* **Saved entries**
/---

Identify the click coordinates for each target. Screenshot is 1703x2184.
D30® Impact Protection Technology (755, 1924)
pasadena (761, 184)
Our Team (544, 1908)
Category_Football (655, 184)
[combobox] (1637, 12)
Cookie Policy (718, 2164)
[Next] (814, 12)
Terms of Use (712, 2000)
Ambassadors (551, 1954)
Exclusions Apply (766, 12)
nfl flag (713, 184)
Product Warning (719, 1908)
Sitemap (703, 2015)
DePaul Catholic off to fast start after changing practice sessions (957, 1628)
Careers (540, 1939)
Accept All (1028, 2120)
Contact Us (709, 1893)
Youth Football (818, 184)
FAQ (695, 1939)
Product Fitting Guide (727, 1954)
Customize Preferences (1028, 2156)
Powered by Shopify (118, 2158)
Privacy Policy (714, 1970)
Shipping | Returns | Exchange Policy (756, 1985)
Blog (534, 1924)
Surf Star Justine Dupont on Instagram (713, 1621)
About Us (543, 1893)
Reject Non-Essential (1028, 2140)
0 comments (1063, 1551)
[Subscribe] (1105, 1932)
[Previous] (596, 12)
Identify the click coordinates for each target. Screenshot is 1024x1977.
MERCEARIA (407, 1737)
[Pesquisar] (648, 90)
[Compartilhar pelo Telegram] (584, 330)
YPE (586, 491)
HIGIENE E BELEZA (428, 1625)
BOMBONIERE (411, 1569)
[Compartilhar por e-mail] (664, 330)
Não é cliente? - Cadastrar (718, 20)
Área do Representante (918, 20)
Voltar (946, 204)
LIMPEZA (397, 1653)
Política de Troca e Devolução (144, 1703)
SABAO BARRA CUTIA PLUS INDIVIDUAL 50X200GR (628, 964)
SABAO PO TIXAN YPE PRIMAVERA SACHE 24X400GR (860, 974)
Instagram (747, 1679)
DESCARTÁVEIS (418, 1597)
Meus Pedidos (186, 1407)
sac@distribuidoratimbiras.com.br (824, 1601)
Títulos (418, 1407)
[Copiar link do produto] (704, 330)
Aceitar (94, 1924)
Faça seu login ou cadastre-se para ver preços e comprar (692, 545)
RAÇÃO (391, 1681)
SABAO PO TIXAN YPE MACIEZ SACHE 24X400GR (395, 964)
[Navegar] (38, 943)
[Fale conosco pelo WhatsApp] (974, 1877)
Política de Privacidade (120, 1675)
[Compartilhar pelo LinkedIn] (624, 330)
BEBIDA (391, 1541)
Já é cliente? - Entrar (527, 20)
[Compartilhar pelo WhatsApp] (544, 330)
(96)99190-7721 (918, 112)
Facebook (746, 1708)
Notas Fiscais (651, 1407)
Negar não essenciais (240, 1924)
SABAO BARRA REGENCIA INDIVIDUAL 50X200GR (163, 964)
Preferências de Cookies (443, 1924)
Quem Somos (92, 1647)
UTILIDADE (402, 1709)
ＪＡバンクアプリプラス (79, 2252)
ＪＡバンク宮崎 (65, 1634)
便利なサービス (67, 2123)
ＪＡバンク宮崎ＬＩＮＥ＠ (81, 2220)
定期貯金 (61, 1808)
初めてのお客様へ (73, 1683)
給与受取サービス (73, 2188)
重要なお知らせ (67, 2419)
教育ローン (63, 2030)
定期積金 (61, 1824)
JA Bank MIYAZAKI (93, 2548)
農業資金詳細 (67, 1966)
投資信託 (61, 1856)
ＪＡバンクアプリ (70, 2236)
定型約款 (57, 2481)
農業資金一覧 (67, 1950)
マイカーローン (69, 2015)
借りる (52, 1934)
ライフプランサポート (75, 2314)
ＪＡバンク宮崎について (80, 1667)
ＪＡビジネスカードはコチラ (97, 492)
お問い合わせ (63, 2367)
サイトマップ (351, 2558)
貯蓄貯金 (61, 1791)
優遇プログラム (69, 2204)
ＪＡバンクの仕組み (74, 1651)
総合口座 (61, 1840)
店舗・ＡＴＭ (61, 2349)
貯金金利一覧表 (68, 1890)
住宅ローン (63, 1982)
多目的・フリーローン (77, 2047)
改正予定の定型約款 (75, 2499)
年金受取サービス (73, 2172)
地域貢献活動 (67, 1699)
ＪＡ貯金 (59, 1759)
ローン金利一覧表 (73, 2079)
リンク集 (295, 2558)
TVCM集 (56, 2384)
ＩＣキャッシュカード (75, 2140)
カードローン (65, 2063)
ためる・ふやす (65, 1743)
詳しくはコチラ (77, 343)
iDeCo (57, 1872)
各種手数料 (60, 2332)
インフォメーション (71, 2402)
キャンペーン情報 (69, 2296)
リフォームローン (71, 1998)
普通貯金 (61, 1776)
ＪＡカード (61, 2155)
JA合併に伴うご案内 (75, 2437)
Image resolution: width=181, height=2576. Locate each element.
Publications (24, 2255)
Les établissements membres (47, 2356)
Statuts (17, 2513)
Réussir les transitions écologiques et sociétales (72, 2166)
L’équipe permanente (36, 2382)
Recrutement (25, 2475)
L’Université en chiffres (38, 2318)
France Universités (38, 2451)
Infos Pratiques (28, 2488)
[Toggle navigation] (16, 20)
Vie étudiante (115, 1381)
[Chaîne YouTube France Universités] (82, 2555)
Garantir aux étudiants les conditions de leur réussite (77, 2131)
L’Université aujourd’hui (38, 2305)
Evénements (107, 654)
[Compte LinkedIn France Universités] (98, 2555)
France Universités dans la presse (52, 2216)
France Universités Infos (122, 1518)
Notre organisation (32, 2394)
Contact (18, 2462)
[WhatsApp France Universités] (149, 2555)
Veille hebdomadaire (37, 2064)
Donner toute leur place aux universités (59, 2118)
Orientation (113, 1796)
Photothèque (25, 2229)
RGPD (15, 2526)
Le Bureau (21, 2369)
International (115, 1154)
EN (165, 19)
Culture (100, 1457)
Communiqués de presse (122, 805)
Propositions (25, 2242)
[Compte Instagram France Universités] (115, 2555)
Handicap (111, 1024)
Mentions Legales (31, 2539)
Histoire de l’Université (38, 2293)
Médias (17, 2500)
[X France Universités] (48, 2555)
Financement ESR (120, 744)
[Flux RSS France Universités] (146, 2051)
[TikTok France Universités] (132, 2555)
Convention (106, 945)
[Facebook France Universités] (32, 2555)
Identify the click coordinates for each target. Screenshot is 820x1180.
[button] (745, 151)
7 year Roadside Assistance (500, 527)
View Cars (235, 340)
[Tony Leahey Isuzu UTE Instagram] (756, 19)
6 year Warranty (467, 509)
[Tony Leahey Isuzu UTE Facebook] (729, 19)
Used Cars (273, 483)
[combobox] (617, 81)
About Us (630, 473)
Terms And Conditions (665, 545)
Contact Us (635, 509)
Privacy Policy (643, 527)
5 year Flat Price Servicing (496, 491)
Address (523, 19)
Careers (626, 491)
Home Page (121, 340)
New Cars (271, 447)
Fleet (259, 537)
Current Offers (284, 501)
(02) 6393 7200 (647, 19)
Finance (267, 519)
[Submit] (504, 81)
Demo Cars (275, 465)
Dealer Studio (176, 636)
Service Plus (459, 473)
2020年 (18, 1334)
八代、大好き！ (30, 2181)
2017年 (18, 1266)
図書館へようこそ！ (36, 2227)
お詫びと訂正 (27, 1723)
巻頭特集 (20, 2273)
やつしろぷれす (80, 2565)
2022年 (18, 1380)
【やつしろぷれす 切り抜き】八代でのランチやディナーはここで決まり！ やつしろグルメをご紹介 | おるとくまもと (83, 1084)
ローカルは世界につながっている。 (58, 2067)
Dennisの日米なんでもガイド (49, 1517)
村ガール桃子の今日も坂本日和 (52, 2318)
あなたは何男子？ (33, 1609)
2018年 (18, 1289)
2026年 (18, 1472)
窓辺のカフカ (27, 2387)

\---

* **Your objective**
From the opening line of the data above, please print each line as written up to and including the line that contains "Sitemap (703, 2015)", and nothing more.

* **Solution to the problem**
Identify the click coordinates for each target. Screenshot is 1703x2184.
D30® Impact Protection Technology (755, 1924)
pasadena (761, 184)
Our Team (544, 1908)
Category_Football (655, 184)
[combobox] (1637, 12)
Cookie Policy (718, 2164)
[Next] (814, 12)
Terms of Use (712, 2000)
Ambassadors (551, 1954)
Exclusions Apply (766, 12)
nfl flag (713, 184)
Product Warning (719, 1908)
Sitemap (703, 2015)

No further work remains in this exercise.